WHAT IS ASKED:
(a) In the interview on high-IQ societies, retype word for word the part that opens with the words containing "An Interview with" and closes with "areas for improvement?".
(b) In the interview on high-IQ societies, what two areas for improvement does Anas El Husseini name?
(c) Proceed with the interview on high-IQ societies, picking up after its final sentence.

EXCERPTED PASSAGE:
Author(s): Scott Douglas Jacobsen

Publication (Outlet/Website): In-Sight: Independent Interview-Based Journal

Publication Date (yyyy/mm/dd): 2020/08/08


Anas El-Husseini is a Member of the Glia Society. He discusses: high-IQ societies; why the high-IQ societies seem to congregate online more than in-person; such a turnover in the number of high-IQ societies; the ethical leanings and political orientations of these high-IQ societies; ethical leanings and political orientations; the Glia Society; founding by Paul Cooijmans in 1997; the Glia Society focused on Europe; joining the group; qualifying for the Glia Society; Thoth; contributing to it; “A Megalomaniac’s Waterloo”; and the high-IQ community.

Keywords: Anas El-Husseini, ethical leanings, Glia Society, high-IQ, high-IQ societies, political orientations, Thoth.

An Interview with Anas El Husseini on the Glia Society, Community Sensibility, and Tests (Part Two)[1],[2]*

*Please see the footnotes, bibliography, and citation style listing after the interview.*

1. Scott Douglas Jacobsen: When we’re looking at high-IQ societies, what are some areas for improvement?

Anas El Husseini: First is communication, especially in Internet-based high I.Q. societies. Private forums, email newsletters and journals belonging to high I.Q. groups had lost a lot in terms of member activity in the last decade. It seems that the older members were more prolific, whereas the newer generation got more busy with their own lives or more distracted in the Internet. It seems that people nowadays tend to communicate more through their smartphones and favorite apps, so older web technologies have become an obsolete way of communication to them. The second area of improvement is collaboration, and that’s also correlated with the group activity level.

SOURCE EXCERPT:
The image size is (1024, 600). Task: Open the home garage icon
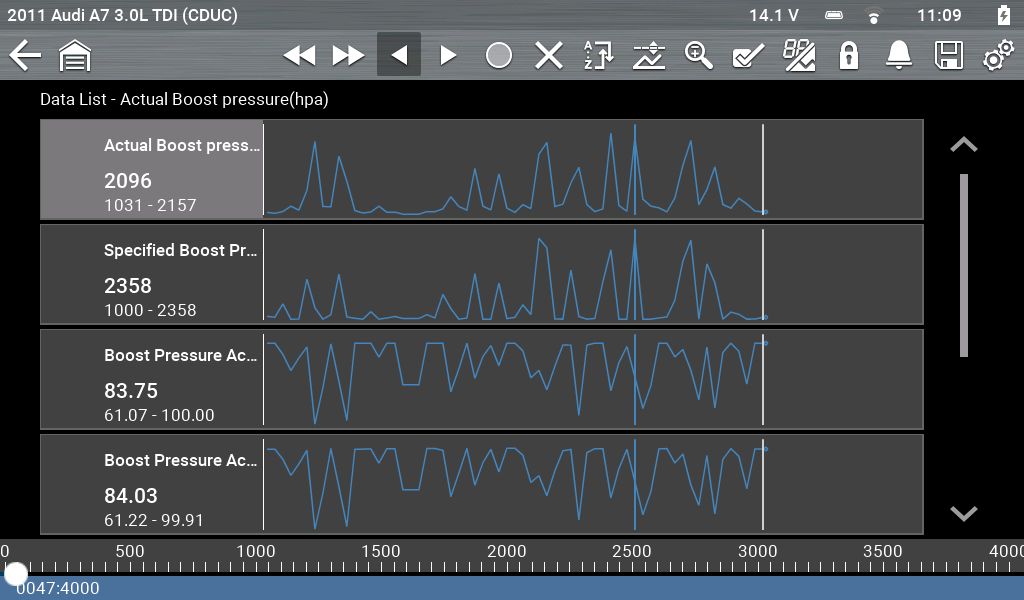(75, 55)
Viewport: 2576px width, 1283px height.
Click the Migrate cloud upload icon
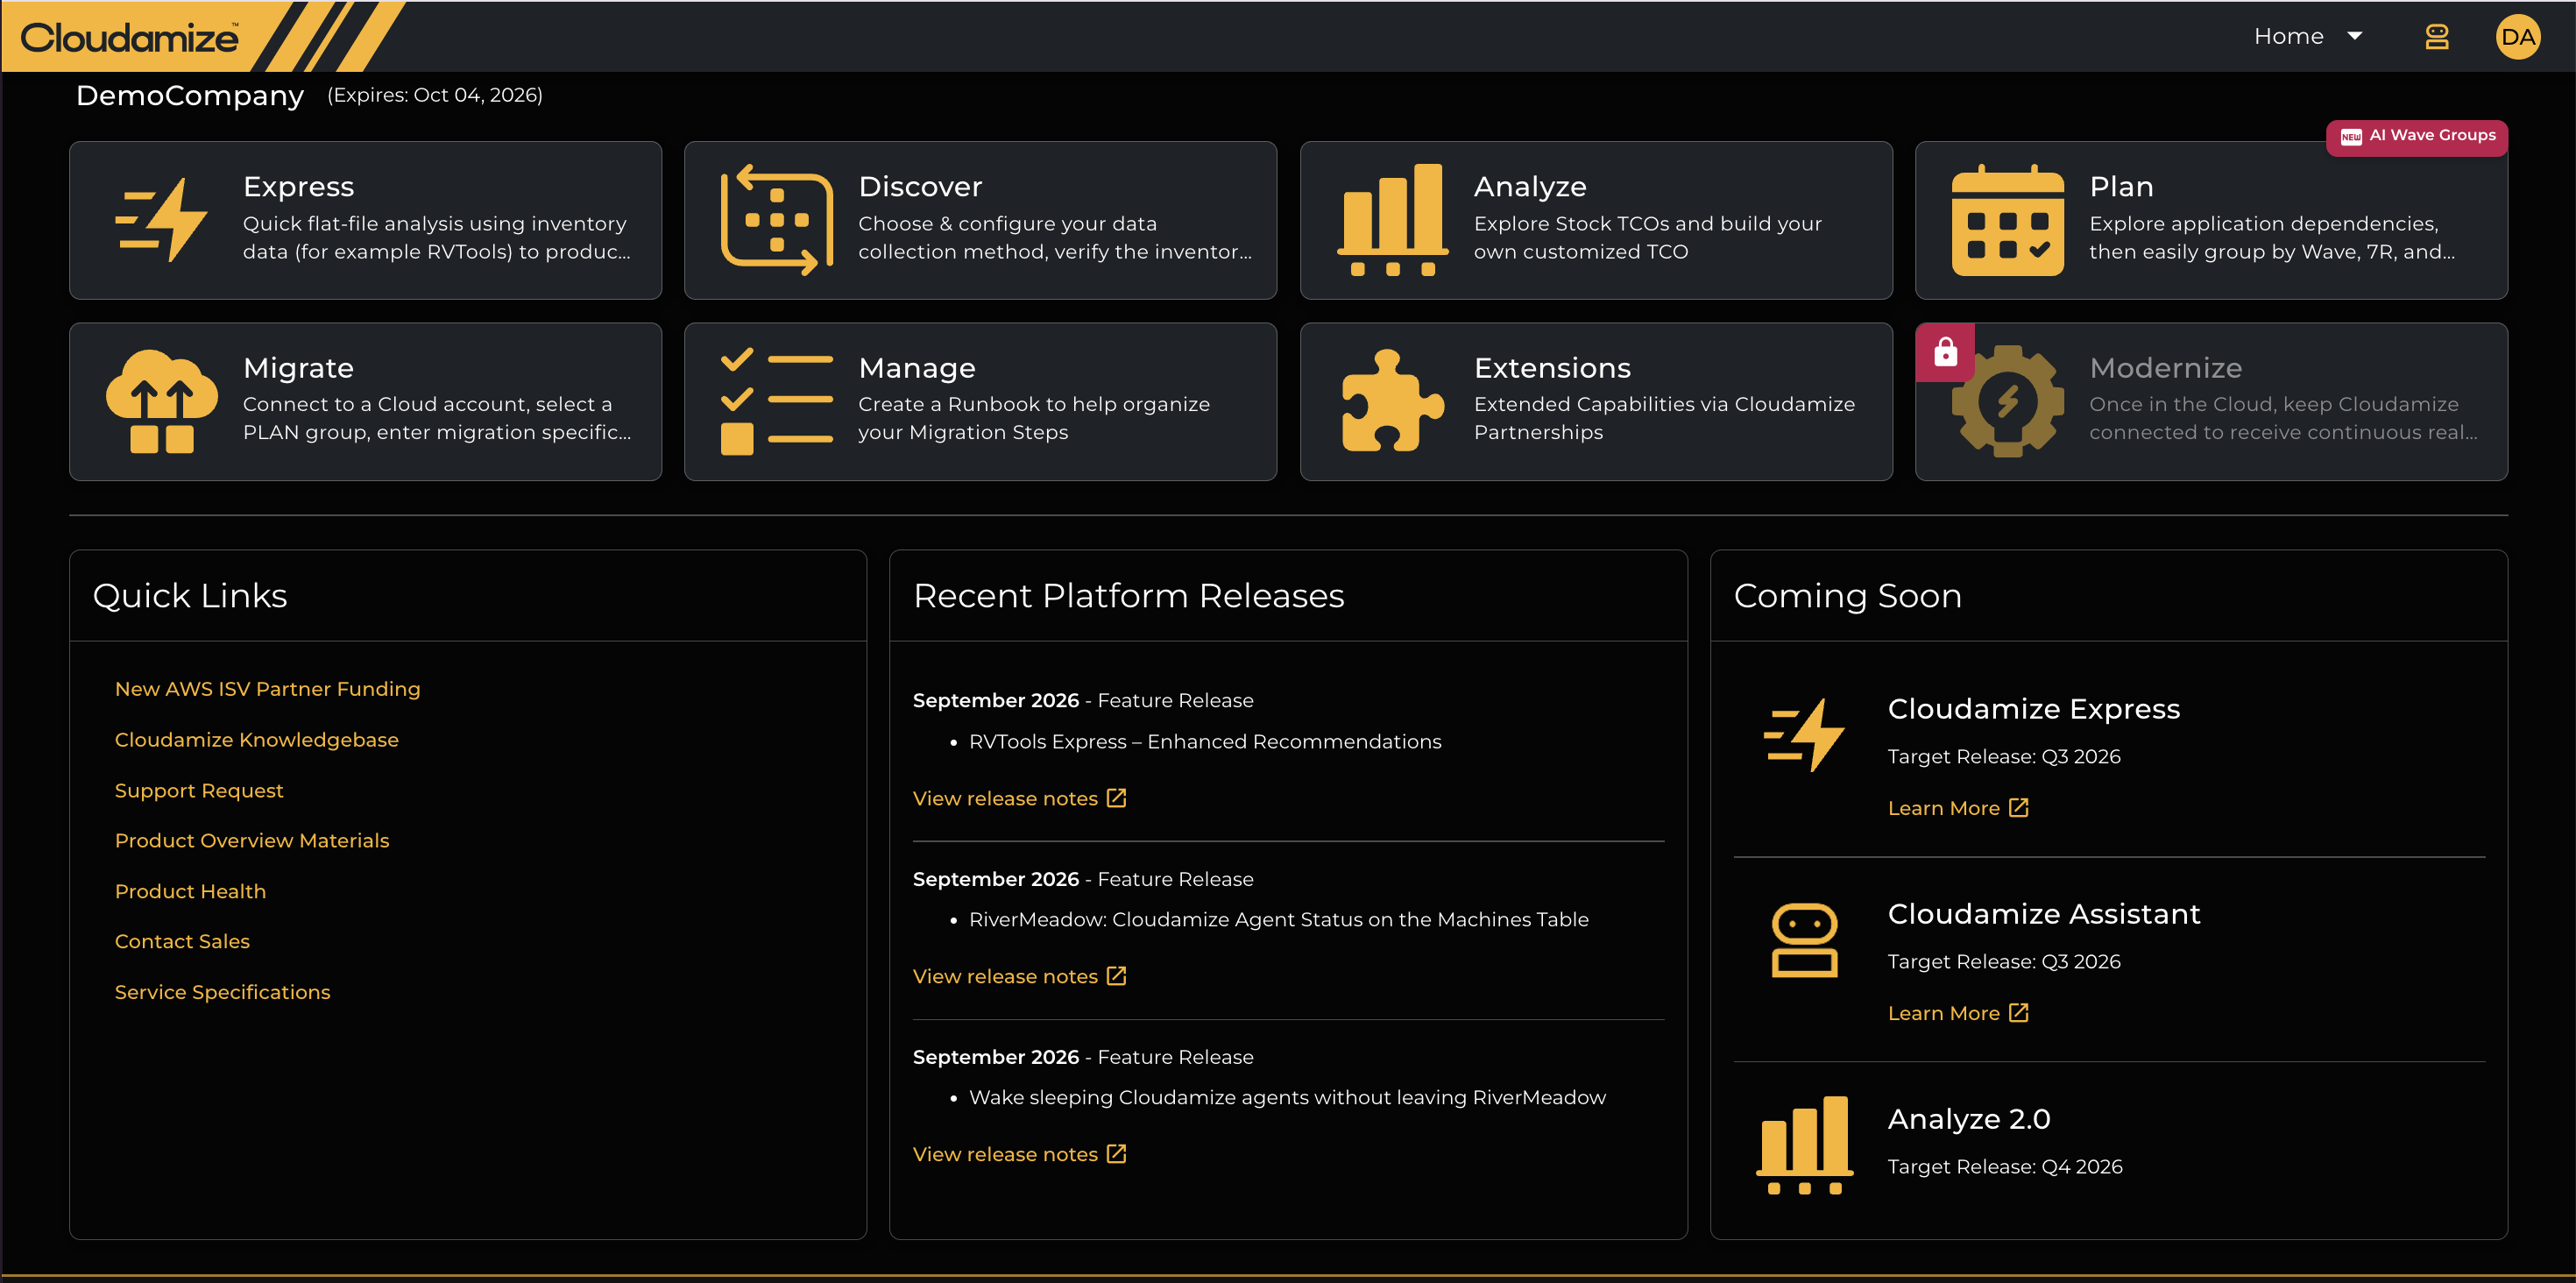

IN RESPONSE:
(a)
An Interview with Anas El Husseini on the Glia Society, Community Sensibility, and Tests (Part Two)[1],[2]*

*Please see the footnotes, bibliography, and citation style listing after the interview.*

1. Scott Douglas Jacobsen: When we’re looking at high-IQ societies, what are some areas for improvement?

(b) Communication and collaboration.

(c)
2. Jacobsen: Why do most of the high-IQ societies seem to congregate online more than in-person?

El Husseini: It costs more to create physical rather than a virtual (online) high I.Q. societies. For instance, someone has to pay for rents, take care of logistics, etc. On the other hand, an online presence of a society costs much less and is easier to manage. Moreover, members are usually dispersed over the world, so it may not be ideal for them to travel to one place at the same time to congregate. The relatively small number of members is also another factor. One can see that, in I.Q. societies with lower I.Q. threshold like Mensa, they periodically hold meetings and physical events for members living within the same country or area.

3. Jacobsen: Why is there such a turnover in the number of high-IQ societies? Many either defunct, in limbo, or functioning merely as branding cover for a personality, a theory, or as a parody on the whole notion of super-high-IQs and accurate measurements at those levels.

El Husseini: The lifetime of a high I.Q. society depends first and foremost on its administrator. If the administrator is persevering, and gives enough of his time to satisfactorily complete his administrative duties, then the society will usually survive for very long. If the administrator or few members in the group are successful at engaging other members in discussions or activities, that is also a big plus. Societies lacking those traits do not last long and die silently. The intent and the motivation of the founder, the rules of conduct within the society and whether they’re enforced well or not, and the strictness in the requirements for admission also determine whether the society is standing on a firm ground or will soon go down with the slightest quake.

4. Jacobsen: What tend to be the ethical leanings and political orientations of these high-IQ societies, e.g., democratic, authoritarian, or anarchic?

El Husseini: The ones I’m a member in are democratic. I suspect most of the others, if not all, are so too. I doubt any of them are anarchic. Members of high I.Q. societies are both intelligent and have high self-esteem. They will naturally reject any sort of dictatorship or chaotic ruling enforced upon them by a group that they willingly opted to join and are free to leave.

5. Jacobsen: Out of those forms of ethical leanings and political orientations, what one seems to bring out the best behaviour and community construction for the high-range?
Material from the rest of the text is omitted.